### MATERIAL TO PROCESS:
━━━━━━━━

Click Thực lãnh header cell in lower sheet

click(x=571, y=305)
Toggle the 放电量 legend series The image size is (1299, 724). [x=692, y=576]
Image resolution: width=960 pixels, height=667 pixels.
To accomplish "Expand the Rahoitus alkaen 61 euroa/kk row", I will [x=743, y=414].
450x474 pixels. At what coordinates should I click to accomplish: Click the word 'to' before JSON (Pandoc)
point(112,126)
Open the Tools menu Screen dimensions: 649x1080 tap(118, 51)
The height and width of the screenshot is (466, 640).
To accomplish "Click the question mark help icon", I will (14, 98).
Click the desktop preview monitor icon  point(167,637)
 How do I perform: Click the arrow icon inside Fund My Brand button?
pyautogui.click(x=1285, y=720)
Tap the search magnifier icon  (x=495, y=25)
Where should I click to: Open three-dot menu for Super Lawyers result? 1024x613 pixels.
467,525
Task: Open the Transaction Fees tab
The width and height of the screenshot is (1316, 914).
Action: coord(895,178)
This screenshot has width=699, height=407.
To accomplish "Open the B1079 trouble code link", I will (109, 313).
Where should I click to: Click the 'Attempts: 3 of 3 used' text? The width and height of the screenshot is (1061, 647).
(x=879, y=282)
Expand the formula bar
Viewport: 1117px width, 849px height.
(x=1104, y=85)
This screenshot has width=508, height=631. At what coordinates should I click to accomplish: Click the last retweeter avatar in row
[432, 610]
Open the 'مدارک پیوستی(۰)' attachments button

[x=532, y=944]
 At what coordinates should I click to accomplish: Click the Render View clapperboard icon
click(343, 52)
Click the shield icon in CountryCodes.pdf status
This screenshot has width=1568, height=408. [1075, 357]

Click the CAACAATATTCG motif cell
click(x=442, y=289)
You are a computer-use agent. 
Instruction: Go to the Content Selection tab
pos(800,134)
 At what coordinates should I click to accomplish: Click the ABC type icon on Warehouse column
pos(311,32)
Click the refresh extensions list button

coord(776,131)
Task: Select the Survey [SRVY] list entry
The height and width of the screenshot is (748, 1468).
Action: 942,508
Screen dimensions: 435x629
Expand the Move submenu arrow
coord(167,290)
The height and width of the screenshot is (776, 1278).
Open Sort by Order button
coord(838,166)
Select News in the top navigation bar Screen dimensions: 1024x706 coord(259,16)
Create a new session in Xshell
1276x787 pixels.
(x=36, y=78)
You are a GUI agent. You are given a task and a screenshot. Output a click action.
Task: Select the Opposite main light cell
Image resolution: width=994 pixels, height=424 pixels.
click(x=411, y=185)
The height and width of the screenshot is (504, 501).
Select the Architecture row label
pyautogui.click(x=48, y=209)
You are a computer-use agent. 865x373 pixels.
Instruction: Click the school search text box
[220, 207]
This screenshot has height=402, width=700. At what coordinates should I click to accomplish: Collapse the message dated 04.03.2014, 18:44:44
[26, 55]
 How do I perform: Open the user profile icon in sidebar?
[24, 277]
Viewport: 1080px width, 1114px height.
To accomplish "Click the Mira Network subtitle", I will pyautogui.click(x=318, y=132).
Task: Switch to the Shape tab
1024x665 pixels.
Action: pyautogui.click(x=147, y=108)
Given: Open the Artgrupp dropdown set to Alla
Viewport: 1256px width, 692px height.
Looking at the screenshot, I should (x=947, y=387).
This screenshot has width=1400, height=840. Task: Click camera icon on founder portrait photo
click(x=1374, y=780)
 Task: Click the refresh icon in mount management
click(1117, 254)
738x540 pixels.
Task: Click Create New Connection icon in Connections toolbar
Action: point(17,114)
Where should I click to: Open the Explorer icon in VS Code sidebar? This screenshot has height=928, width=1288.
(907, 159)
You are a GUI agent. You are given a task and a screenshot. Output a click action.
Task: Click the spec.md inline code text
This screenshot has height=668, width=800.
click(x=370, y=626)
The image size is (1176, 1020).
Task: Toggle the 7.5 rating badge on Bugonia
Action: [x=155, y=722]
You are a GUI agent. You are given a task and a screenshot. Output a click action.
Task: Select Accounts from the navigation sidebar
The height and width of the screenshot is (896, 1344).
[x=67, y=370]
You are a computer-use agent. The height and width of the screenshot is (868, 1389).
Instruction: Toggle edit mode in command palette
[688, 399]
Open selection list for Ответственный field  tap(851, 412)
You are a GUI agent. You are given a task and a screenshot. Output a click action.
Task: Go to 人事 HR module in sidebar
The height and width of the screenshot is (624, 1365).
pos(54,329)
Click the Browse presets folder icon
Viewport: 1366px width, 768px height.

━━━━━━━━

Using the data above, print exactly the lines from the line that contains "You are a computer-use agent. The" through the line that contains "Task: Go to 人事 HR module in sidebar", with both included.

### RESPONSE AREA:
You are a computer-use agent. The height and width of the screenshot is (868, 1389).
Instruction: Toggle edit mode in command palette
[688, 399]
Open selection list for Ответственный field  tap(851, 412)
You are a GUI agent. You are given a task and a screenshot. Output a click action.
Task: Go to 人事 HR module in sidebar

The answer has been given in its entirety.